Дарвин предпочел элиминировать обезьяночеловека, перенеся центр тяжести с ближайшего звена цепи на цепь в целом — на идею постепенных превращений предков человека при качественной однородности психических способностей животных и человека.

В поисках ископаемых предков

Трудно даже вообразить себе бурю в умах в 60 — 80-х годах XIX в. по поводу происхождения человека. Соратник Ч. Дарвина — Т. Гексли назвал происхождение человека «вопросом всех вопросов». И эти слова не раз повторял другой соратник Ч. Дарвина — Э. Геккель. Приглашенный в 1898 г. выступить на Международном конгрессе зоологов в Кембридже по какому-либо из великих общих вопросов, волнующих зоологию и ставящих ее в связь с другими отраслями знания, Э. Геккель начал свою речь словами: «Из этих вопросов ни один не представляет такого величайшего общего интереса, такого глубокого философского значения, как вопрос о происхождении человека — этот колоссальный «вопрос всех вопросов»[32].

В 1856 г. в долине Неандерталь, вблизи Дюссельдорфа, были обнаружены останки скелета вымершего человекоподобного существа. Находка была случайной: очищая небольшой грот для каменоломни, рабочие выкопали черепную крышку, кусок плечевой кости и некоторые кости конечностей. Хозяин каменоломни решил, что это останки пещерного медведя, но, не надеясь на свои знания, отнес их местному председателю естественно-исторического общества, который определил их как человеческие. По месту первой находки (как это и принято в археологии) существо, чьи кости были найдены, назвали неандертальцем. Эта находка стала мировой сенсацией. Однако, известный тогда ученый Роберт Вирхов категорично заявил, что это не предок человека, а урод, результат вырождения от сифилиса или алкоголизма; с ним соглашались многие тогдашние авторитеты, утверждавшие, что больше таких патологических скелетов не найдут. Их точка зрения возобладала, и о неандертальце забыли на 30 лет, до тех пор, пока в Бельгии при раскопках в пещере Спи не обнаружили сразу два скелета неандертальца вместе с костями ископаемых животных и каменными орудиями. Неандерталец был признан предком человека, хотя он и не мог претендовать на роль «недостающего звена». Некоторые богословы даже объявили их деградировавшими потомками библейского Каина.

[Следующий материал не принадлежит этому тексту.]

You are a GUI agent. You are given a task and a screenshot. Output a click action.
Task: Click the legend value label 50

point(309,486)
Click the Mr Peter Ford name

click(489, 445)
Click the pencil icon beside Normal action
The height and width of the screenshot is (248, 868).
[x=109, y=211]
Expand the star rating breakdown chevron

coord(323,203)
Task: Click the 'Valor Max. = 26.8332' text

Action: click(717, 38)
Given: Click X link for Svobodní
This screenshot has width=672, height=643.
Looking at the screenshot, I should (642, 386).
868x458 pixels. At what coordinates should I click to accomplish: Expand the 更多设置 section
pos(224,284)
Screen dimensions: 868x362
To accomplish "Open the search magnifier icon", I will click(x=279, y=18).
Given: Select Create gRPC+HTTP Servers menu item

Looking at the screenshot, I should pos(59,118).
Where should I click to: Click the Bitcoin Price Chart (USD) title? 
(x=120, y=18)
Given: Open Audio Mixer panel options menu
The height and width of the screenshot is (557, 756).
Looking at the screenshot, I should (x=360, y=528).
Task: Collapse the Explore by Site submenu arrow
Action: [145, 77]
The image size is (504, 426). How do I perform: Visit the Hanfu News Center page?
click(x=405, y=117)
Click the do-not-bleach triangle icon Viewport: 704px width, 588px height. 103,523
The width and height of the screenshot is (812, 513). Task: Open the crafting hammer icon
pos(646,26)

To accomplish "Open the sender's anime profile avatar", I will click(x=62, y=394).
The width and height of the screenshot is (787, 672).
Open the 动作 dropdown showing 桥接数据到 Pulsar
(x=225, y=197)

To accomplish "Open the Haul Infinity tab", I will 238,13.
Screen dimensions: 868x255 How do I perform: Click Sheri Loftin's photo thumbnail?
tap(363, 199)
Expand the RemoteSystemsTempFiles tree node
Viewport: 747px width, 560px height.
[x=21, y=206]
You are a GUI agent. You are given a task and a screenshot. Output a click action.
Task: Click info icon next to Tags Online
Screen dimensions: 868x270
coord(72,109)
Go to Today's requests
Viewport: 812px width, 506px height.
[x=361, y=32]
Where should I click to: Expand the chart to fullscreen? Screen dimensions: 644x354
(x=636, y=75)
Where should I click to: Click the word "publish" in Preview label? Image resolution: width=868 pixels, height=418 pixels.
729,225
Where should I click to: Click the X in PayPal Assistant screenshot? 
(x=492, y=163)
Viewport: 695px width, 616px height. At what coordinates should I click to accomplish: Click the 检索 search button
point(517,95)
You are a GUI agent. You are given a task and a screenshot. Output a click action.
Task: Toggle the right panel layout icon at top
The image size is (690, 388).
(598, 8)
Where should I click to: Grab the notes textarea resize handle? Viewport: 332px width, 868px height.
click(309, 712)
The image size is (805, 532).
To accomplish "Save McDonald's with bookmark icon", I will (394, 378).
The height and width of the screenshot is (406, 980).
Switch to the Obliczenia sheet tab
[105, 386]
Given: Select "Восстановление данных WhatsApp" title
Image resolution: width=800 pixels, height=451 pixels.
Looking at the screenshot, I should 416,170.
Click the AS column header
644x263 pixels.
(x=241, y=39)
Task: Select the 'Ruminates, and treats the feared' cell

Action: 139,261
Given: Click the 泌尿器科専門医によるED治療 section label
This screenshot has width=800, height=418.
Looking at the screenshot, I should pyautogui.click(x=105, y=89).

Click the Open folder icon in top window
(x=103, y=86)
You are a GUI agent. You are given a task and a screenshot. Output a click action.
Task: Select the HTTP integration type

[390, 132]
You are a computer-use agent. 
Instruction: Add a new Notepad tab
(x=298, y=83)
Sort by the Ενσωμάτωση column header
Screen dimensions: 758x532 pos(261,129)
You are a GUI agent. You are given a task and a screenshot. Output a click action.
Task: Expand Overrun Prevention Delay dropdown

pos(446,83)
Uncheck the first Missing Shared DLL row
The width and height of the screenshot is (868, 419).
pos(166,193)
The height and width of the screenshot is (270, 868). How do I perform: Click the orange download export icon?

Согласно современным данным, неандертальцы появились в Европе около 120-130 тысяч лет назад. Они просуществовали около 100 тыс. лет и неожиданно исчезли. Последние представители этого вида жили не позднее 30-28 тысяч лет назад.

Сделанные по костям реконструкции дают наглядное представление об их внешнем облике: высокий рост (до 160 см), грубые и толстые кости скелета, череп с низким лбом и выпуклостью на затылке, валик над глазами, скошенный подбородок, но при этом чрезвычайно крупный, почти как у современного человека, мозг.

За время своего земного бытия неандертальцы эволюционировали, но в каком направлении? Ранние их формы (пренеандертальцы) по совокупности признаков были ближе к Homo sapiens, чем формы, появившиеся позднее (классические неандертальцы). Их эволюционный путь шел в сторону все большей специализации. В конечном итоге это оказалось дорогой в тупик. Их линия развития, как стало ясно в последние годы, не имела эволюционного продолжения. Хотя некоторые исследователи выдвигают версию о том, что таинственный «снежный человек», возможно, не кто иной, как прямой потомок неандертальцев, вытесненный в малодоступные районы с суровыми условиями обитания.

Неандертальцам довелось жить в ледниковый период. Поэтому они научились выделывать шкуры и шить из них шубы, строить жилища и добывать огонь. Они сообща охотились и собирали съедобные растения, изготавливали разнообразные каменные орудия (мустьерская культура). Общественный строй неандертальцев историки называют «первобытным человеческим стадом». Их социальная жизнь содержала явные человеческие черты. Пожилые неандертальцы болели обычными болезнями старых людей, например, артритами. Однако эти немощные сгорбленные существа все же доживали до 45-50 лет - весьма почтенного по их меркам возраста. Следовательно, о них заботились, кормили, давали место в пещере. Среди скелетов неандертальцев часто попадаются не просто больные, но и настоящие инвалиды: одноглазые, однорукие. То есть в этом «первобытном стаде» существовали какие-то «социальные гарантии по старости и инвалидности».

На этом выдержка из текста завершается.